The New Year's Day defeat at Derby was the result of a rare bad day, but Saturday's reverse was arguably even more frustrating because Boro only had themselves to blame as mistakes proved extremely costly.
The hosts dominated throughout the first half, but spurned the two decent chances that came their way as Seb Hines headed over from the edge of the six-yard box and McEachran inexplicably attempted to play in Lukas Jutkiewicz when he was extremely well-placed himself just eight yards from goal. For all his obvious strengths, McEachran's failure to score a single goal this season is a major blot on his copybook.
His poor decision-making proved costly on the stroke of half-time when an even more uncharacteristic error from Williams handed Watford their opening goal.
The centre-half attempted to chest Marco Cassetti's cross back to Jason Steele, but only succeeded in presenting the ball to Matej Vydra, who calmly swept it home from close range. It was a desperate error, and Williams' reaction as he slumped to the floor with his head in his hands proved he instantly knew as much.
“The defenders didn't really have anything to do in the first half, but if you want to be top players, it's all about concentration,” said Mowbray. “You can't make mistakes like that, and ultimately it probably cost us the game because of the nature of the team we were playing against and the counter-attack quality they possess.
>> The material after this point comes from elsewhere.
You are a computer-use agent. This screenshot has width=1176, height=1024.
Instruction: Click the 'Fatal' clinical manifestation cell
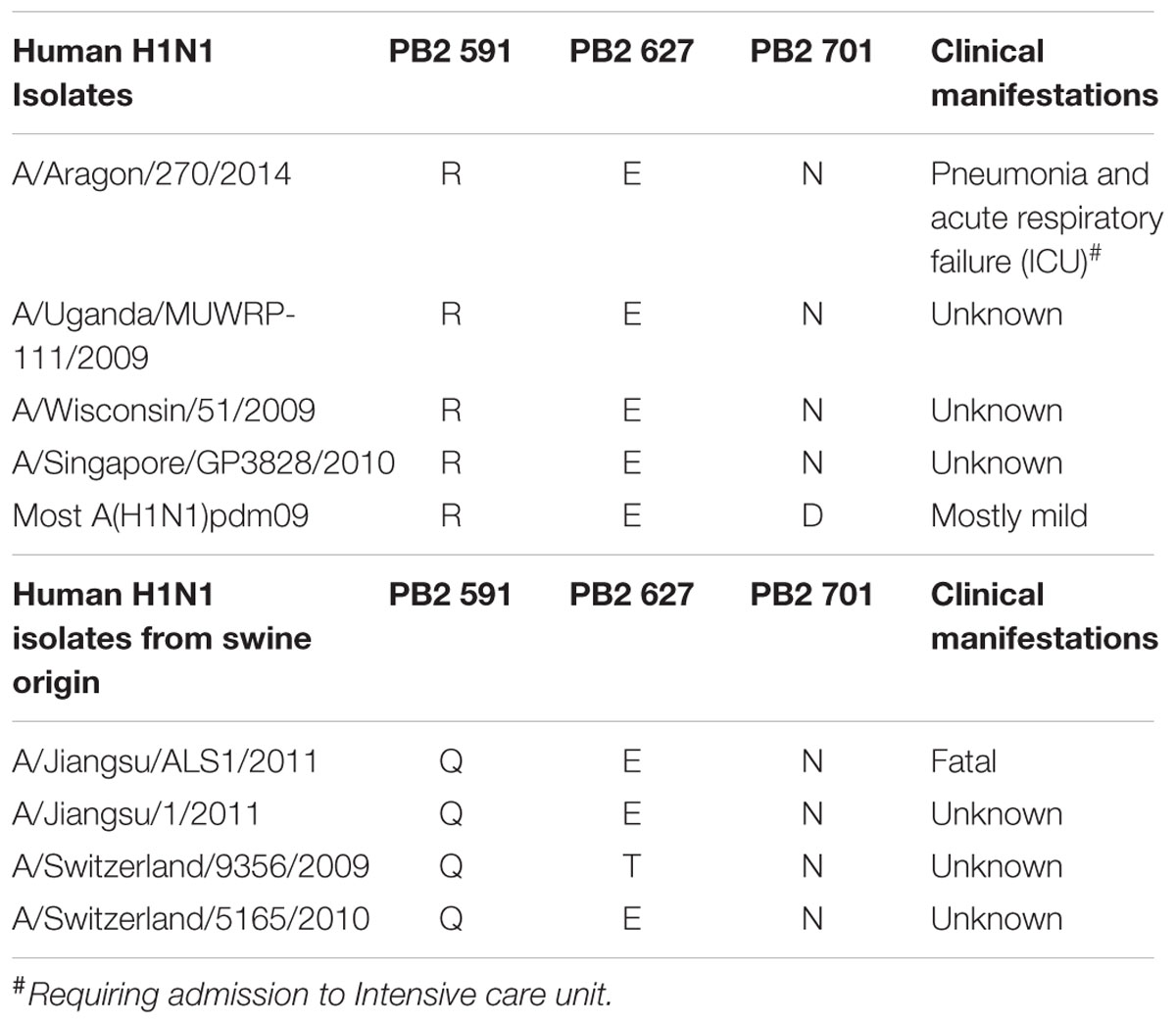pyautogui.click(x=963, y=761)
“The longer it stayed 0-0, I'd have been confident we would have gone on to win the match. We beat ourselves. We were in control in the first half, so to put their goal on a plate for them was really disappointing.”
Watford's counter-attacking capabilities were always going to make the second half difficult for Boro, and so it proved, with only the 56th-minute introduction of Adam Reach adding any real drive or purpose to the home side's attacking.
Steele made two excellent saves from Vydra to keep his side in the game, but the newly-crowned North-East Young Player of the Year was unable to prevent the Czech Republic international doubling Watford's lead with seven minutes left when he raced on to Troy Deeney's through ball and slotted home.
Scot McDonald grabbed a consolation in the final minute of stoppage time, glancing home Reach's left-wing cross to claim his tenth league goal of the season, but any hopes of a meaningful comeback had long since been extinguished.
“It was a frustrating day,” admitted Mowbray. “ It was important not to give them a cheap goal, but ultimately that's exactly what we did. We shot ourselves in the foot at the worst possible time.”